Ekrem İmamoğlu’nun “Cezalandırılması” ve Türk Hakim Sınıflarındaki Derin Parçalanmaya Dair Birkaç Oryantasyon Notu

image_pdfimage_print

1-) Dün itibariyle İstanbul Büyükşehir Belediye (İBB) Başkanı Ekrem İmamoğlu’na, Yüksek Seçim Kurulu (YSK) üyelerine hakaret ettiği iddiasıyla hakkında açılan davadan 2 yıl 7 ay hapis cezası ile siyasi yasak verdiğini ilan edildi. Şayet verilen “ceza” temyizde kesinleşirse Ekrem İmamoğlu belediye başkanlığı görevinden alınacak ve yaklaşan “seçim” sürecinde siyasi yasaklı olacak. Rejimin temsilcilerinden “Türkiye bir hukuk devletidir” açıklamaları yapılırken, hakim sınıfların “muhalif” kanadı ise şimdiden güçlerini toplamış ve kararlılık içerisinde yan yana durmanın “mücadele” etmenin mesajını veriyor. Peşinen söyleyelim, hakim sınıfların giderek derinleşen bu parçalanmışlıkları, bir kanadın diğerini alt etmeye yönelik ardı arkası kesilmeyen hamleleri, kendi rejimlerini ya da “ittifaklarını” koruma ve konsolide etme girişimleri, hakim sınıfların temel birliğini daha da kırılgan hale getiriyor.

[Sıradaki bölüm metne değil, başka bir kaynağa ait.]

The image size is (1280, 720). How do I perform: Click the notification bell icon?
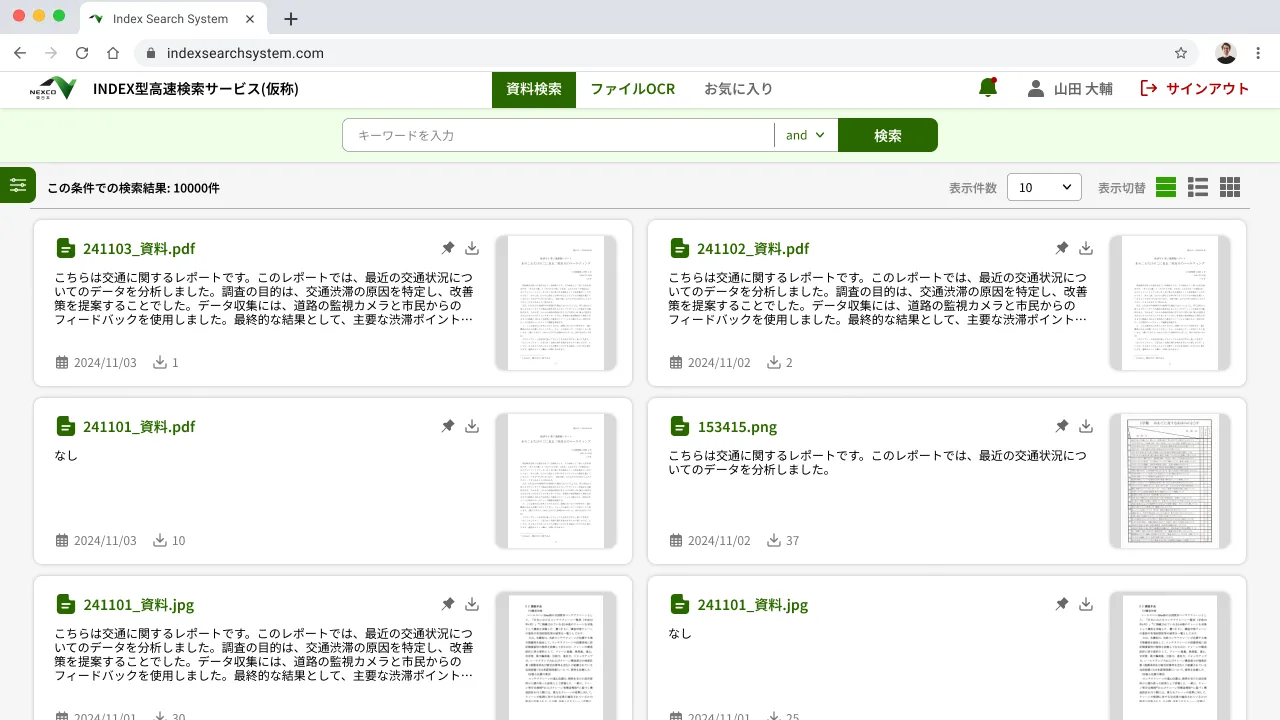(986, 88)
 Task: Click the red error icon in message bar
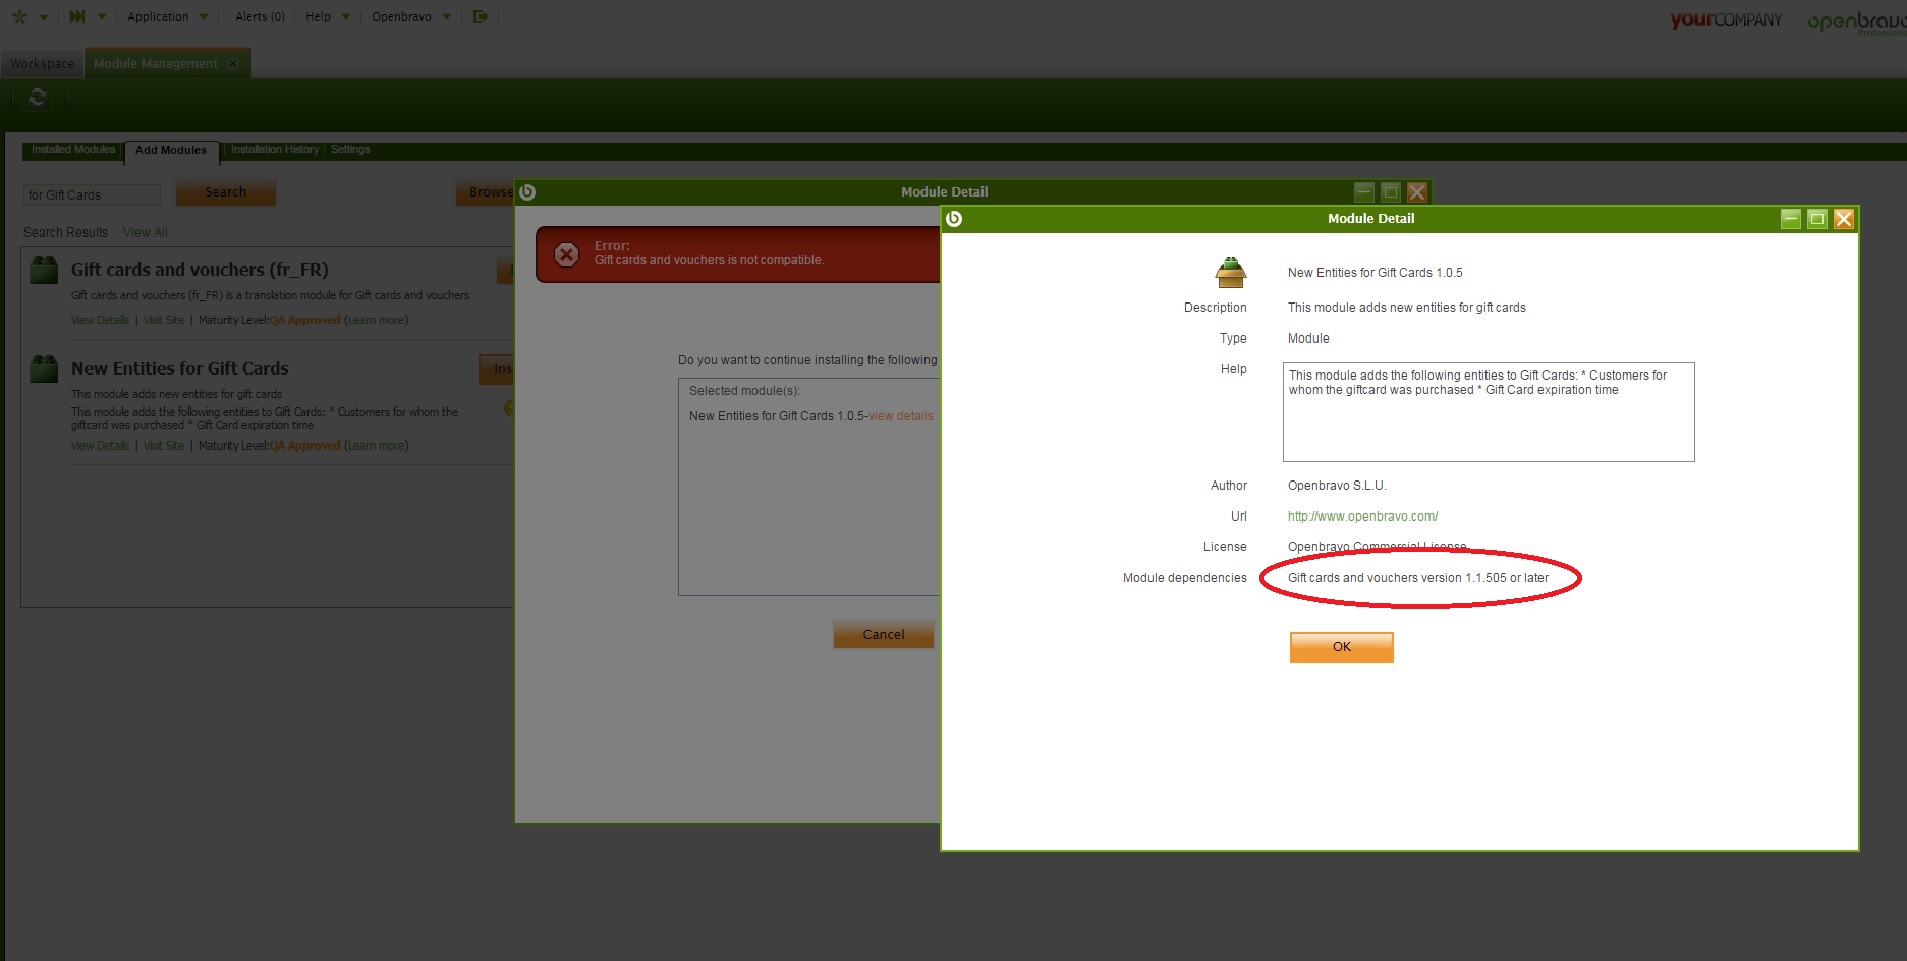click(x=566, y=254)
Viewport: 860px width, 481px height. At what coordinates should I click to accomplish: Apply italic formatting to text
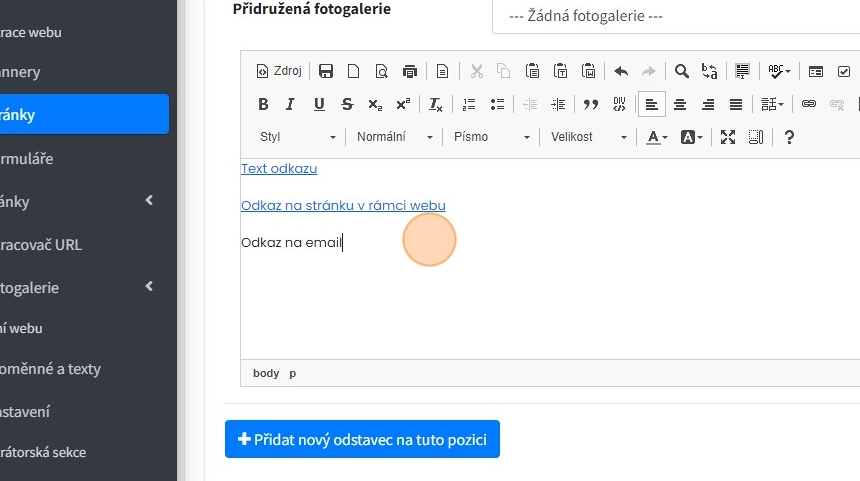point(291,104)
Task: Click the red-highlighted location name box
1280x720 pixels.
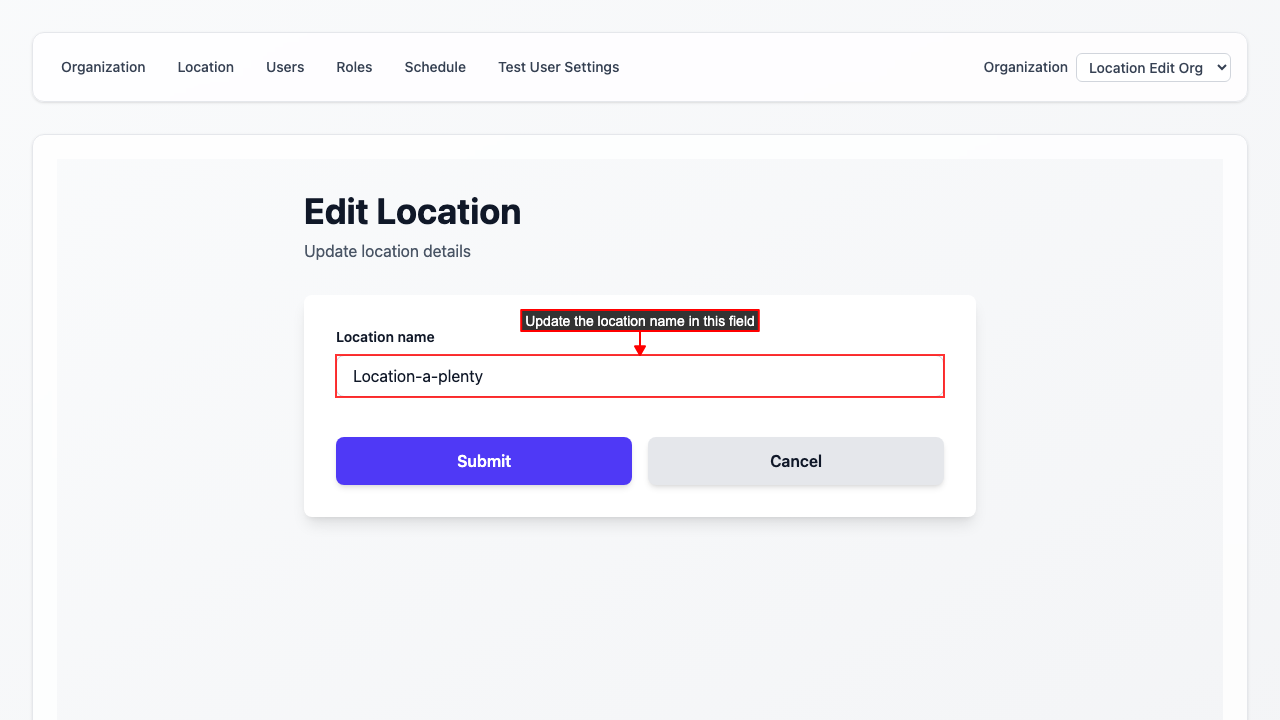Action: tap(639, 376)
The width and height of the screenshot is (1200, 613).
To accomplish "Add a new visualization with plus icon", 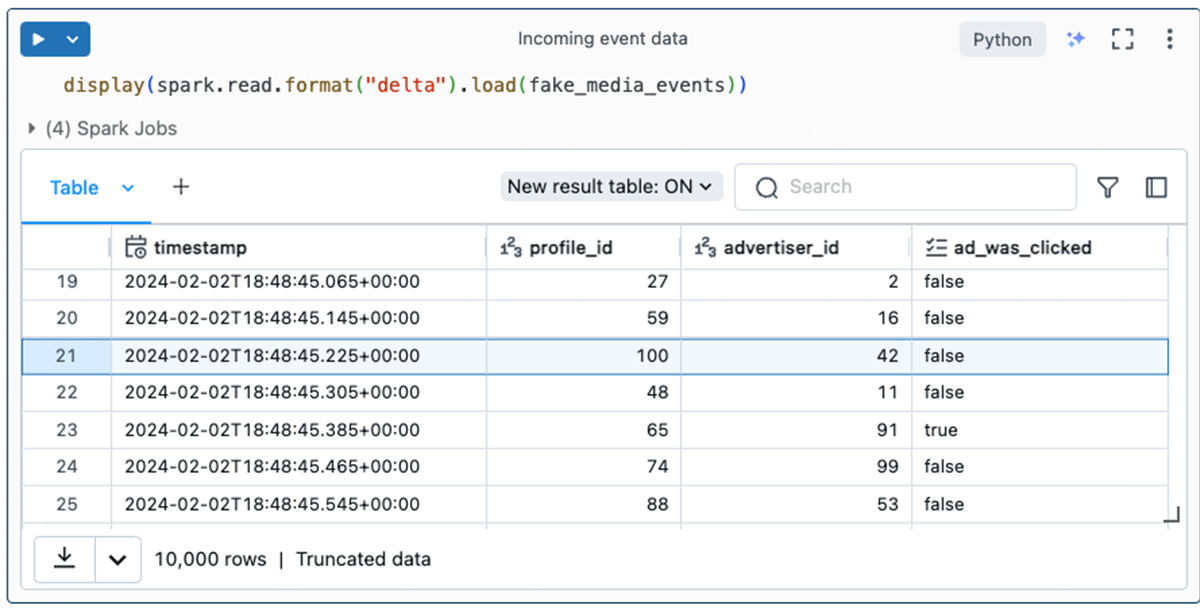I will 181,187.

2-) Ekrem İmamoğlu’na tamamen siyasi nedenle verilen bu cezanın şüphesiz hangi amaçlarla verildiği önemsiz değildir. Ama asıl önemli olan, pişkin bir şekilde “hukukun üstünlüğü” gibi kavramları kendi faşizmine meze yapan rejim, 6 yaşındaki kız çocuğuna 18 yıl boyunca sistematik cinsel istismar gerçekleşirken sessiz kalmasının ve bunu bir “suç unsuru” olarak görmemesinin nedeni, “Kuran anayasasına” sadık kalmalarından ötürüdür. Bu gerici yönelim sadece birkaç tarikata tanınan “imtiyaz” olmadığı gibi bu rejimi ayakta tutan saç ayaklarından biridir. Bu köktenci dinci faşistleri tanımlayacak en önemli unsurların başında, patriarkal olmaları gelmektedir! Rejimin yürüttüğü anayasa tartışmaları da bu minvalde zemin bulmaktadır. İmamoğlu’nun “hukuksuzluk” süreci de bu siyasi atmosferin parçasıdır!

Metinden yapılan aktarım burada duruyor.